Pero el culmen de la situación llegó en agosto, cuando, estando en la feria de Valdepeñas, me mareé hasta el punto de caerme. Aquello fue en la madrugada del 3 al 4 de agosto, y esa misma noche acudí con mis padres a urgencias. Allí me hicieron un análisis de sangre que, tras horas esperando, me comentaron que debían repetírmelo. Allí, en mi pueblo, ya le dijeron a mi madre que muy probablemente padeciera leucemia, y esa misma noche me mandaron al hospital de Ciudad Real.
Me trasladaron a Madrid porque en Ciudad Real no había oncología pediátrica. Así comencé los ciclos de quimioterapia, y aunque a los cuatro días me hicieron una extracción de médula y había eliminado todas las células cancerígenas de mi cuerpo, tuve que continuar durante dos años y medio más con la rutina.

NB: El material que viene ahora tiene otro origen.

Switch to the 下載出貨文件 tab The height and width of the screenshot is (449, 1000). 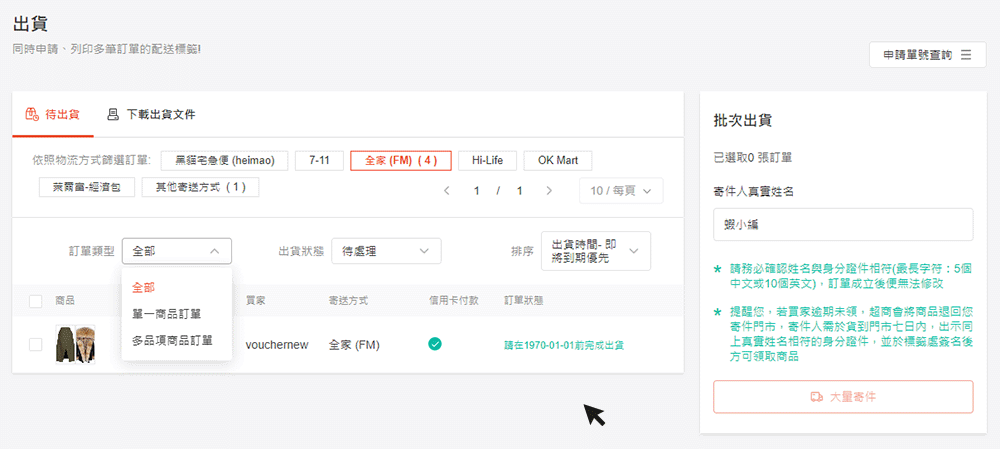point(151,114)
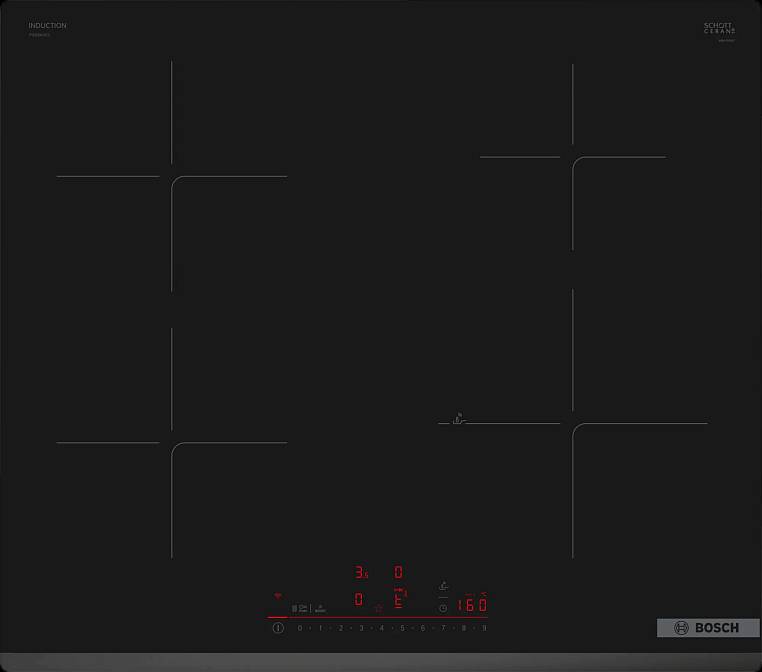Click the INDUCTION label in the corner
Screen dimensions: 762x672
tap(47, 26)
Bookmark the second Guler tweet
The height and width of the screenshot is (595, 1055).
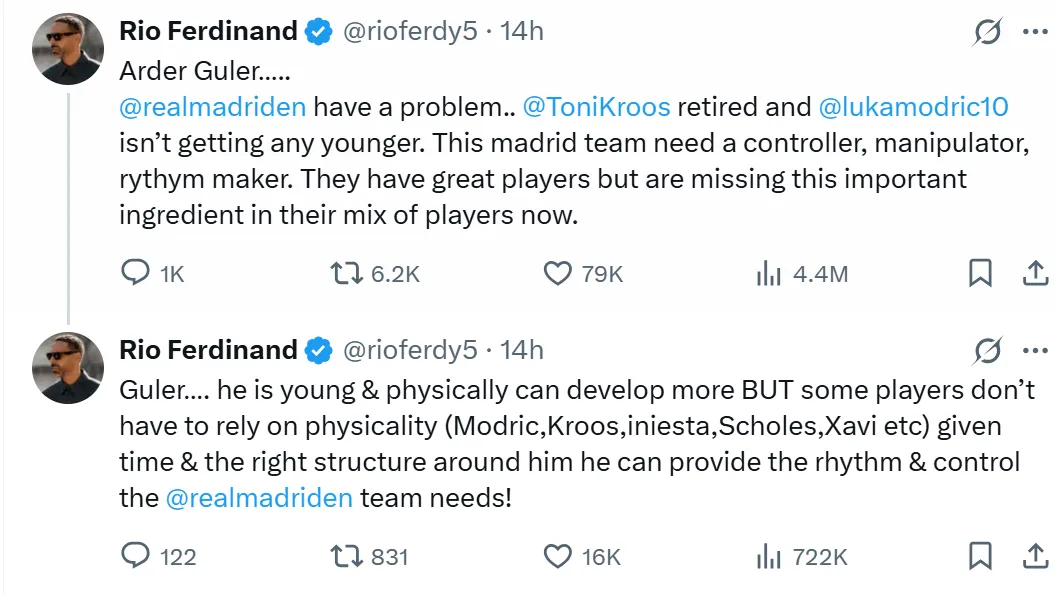click(x=980, y=556)
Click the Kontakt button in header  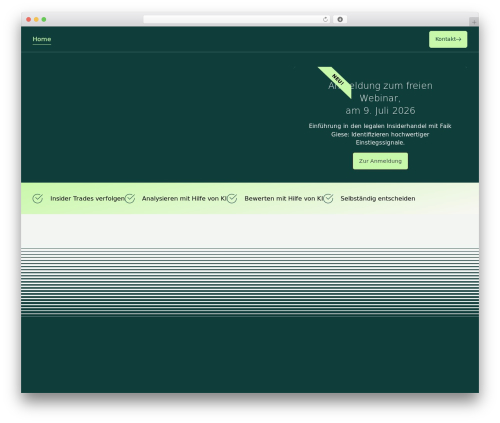448,39
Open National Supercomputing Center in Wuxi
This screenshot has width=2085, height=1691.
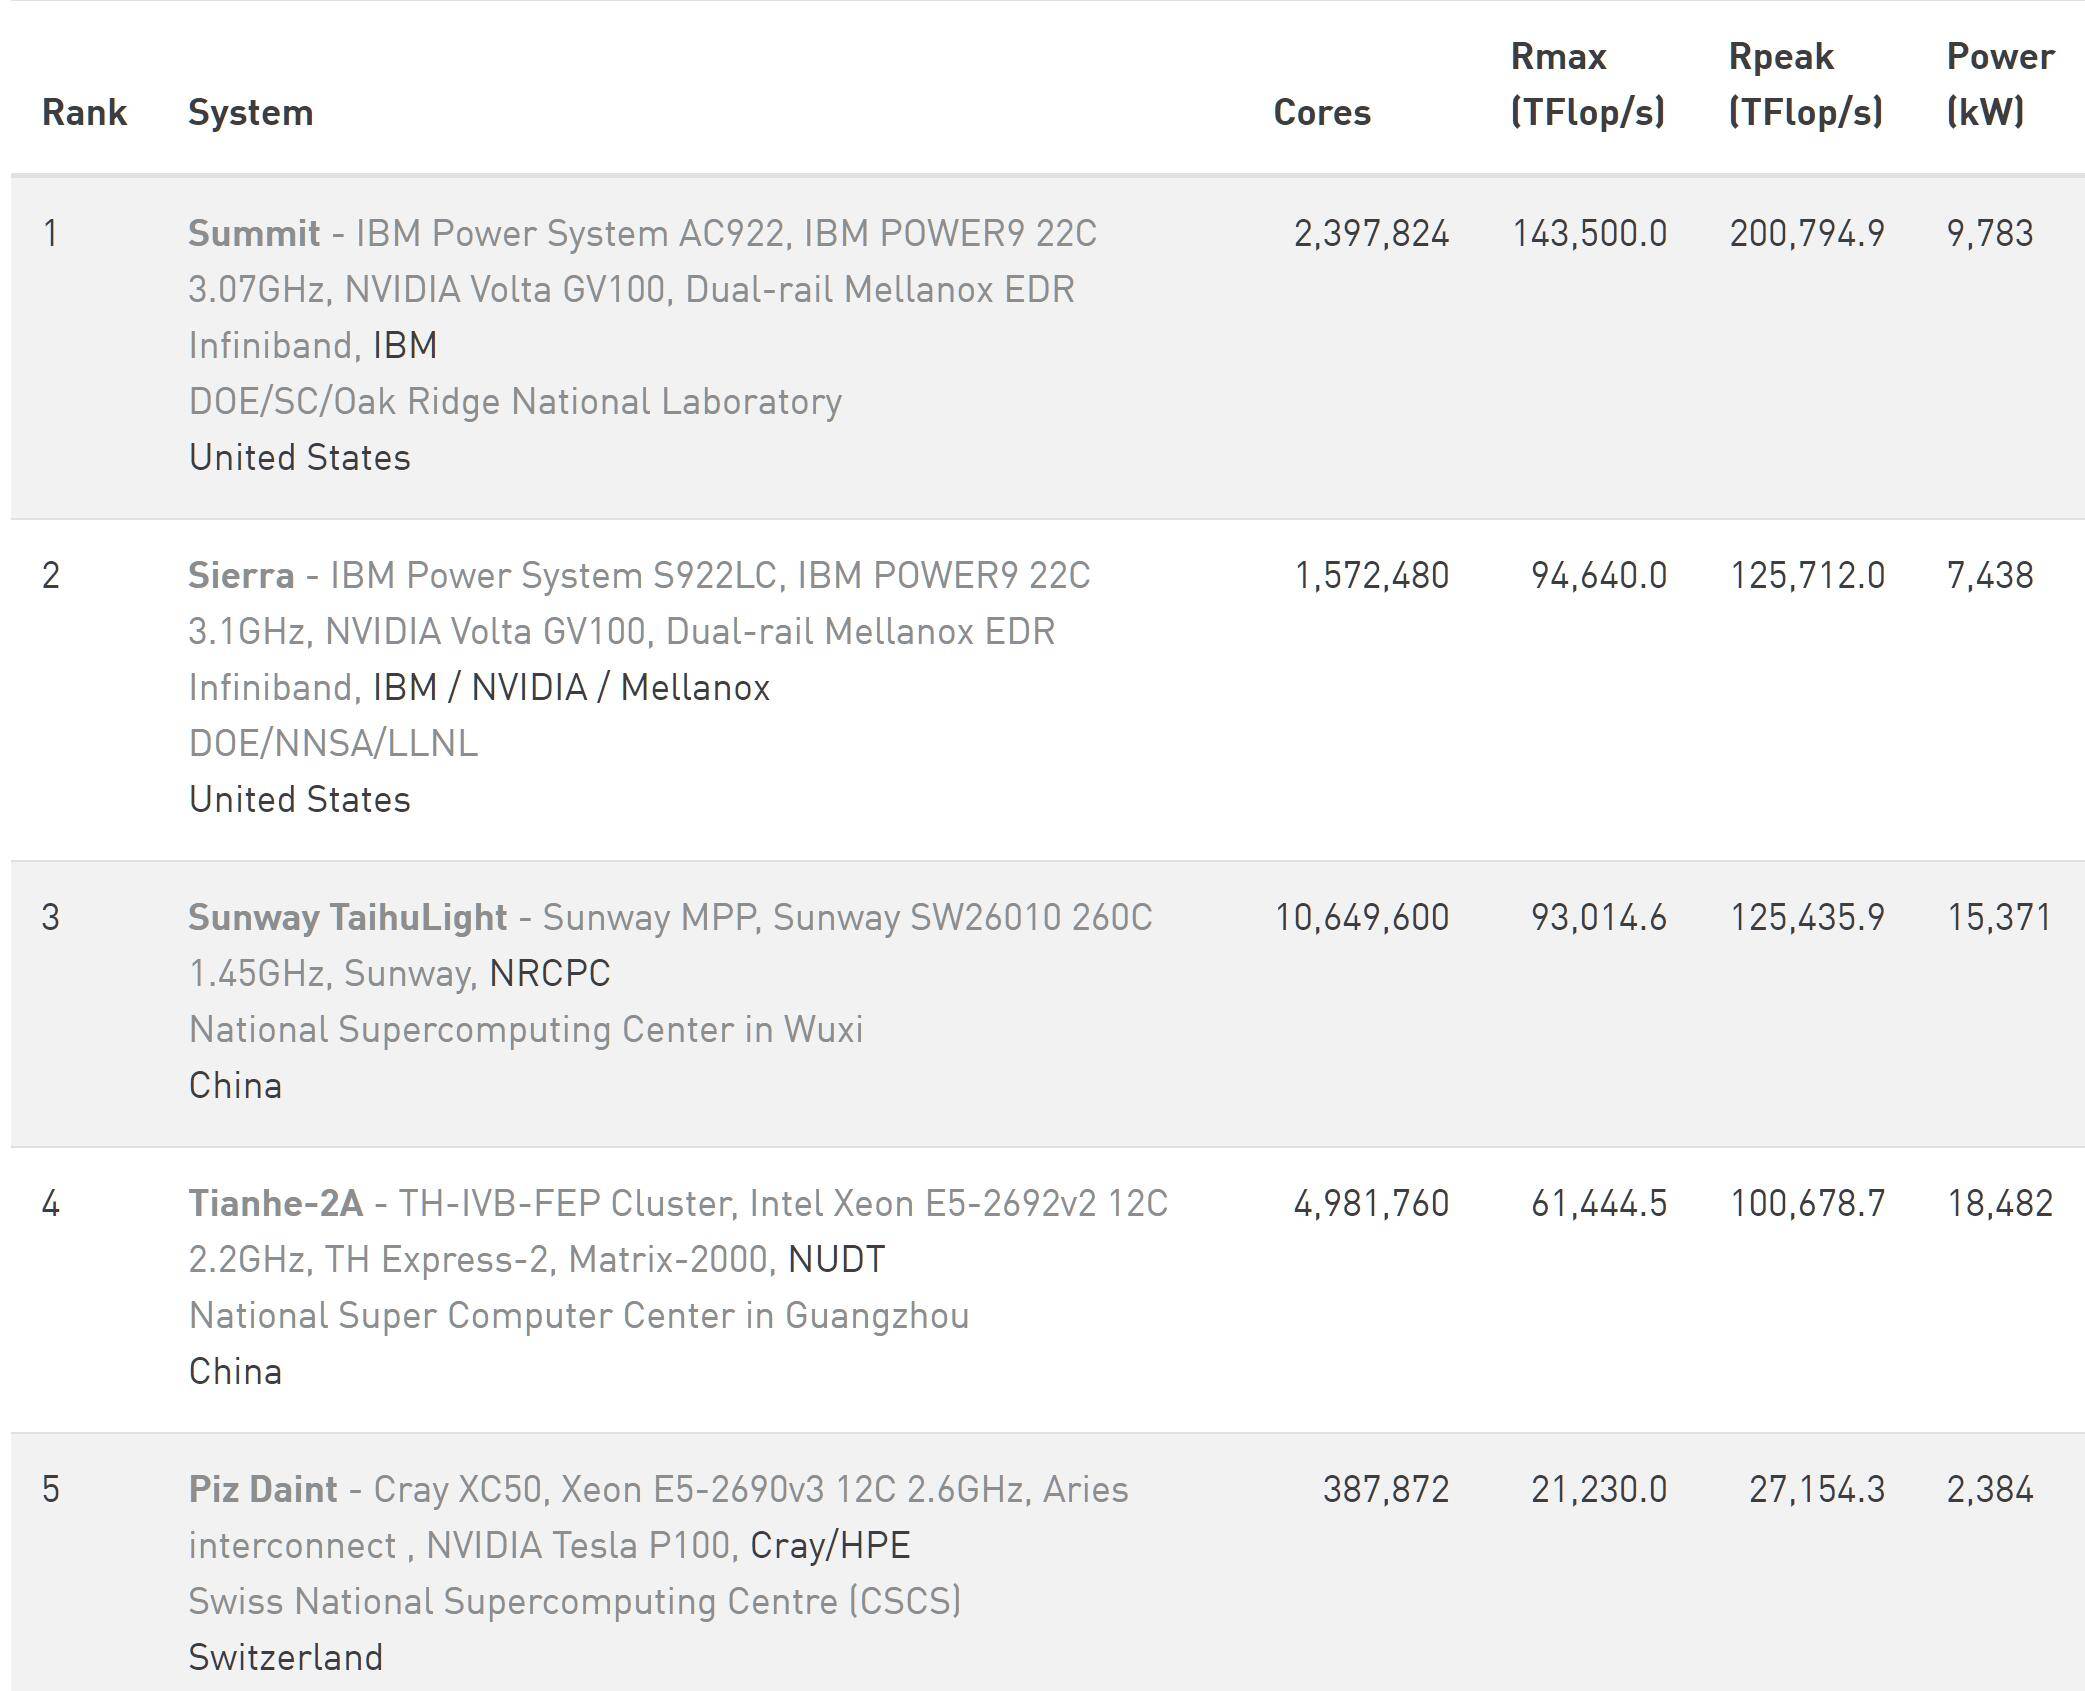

Recién llegado al hospital de la capital, yo sin saber nada de lo que tenía, coincidí en la habitación con una niña pequeña. Le pregunté a su madre que qué le pasaba a su hija, me dijo que tenía leucemia y yo, ignorando la situación, le pregunté que qué era eso. Apenas 12 horas después conocería que era la leucemia cuando, finalmente, el médico me contó cuál era la causa de mis síntomas.
Durante el tiempo que estuve en Madrid sometiéndome a las sesiones de quimioterapia, teniendo en cuenta que soy de Valdepeñas, me estuve alojando junto a mi familia en la sede de la asociación Asion, en la calle Reyes Magos de la capital.
El problema es que es un espacio muy reducido (dos habitaciones) en el que, de haber más gente, no podíamos alojarnos. Por suerte, mi familia tiene a una amiga que, cuando nos veíamos muy apurados por el asilo, nos brindaba su propia casa.
La vida de una persona enferma de cáncer se encuentra en un continuo proceso de cambios y altibajos; si a esto se suma el problema del alojamiento y la distancia familiar que acarrea el desplazarse a otro lugar, la enfermedad se hace aún más dura.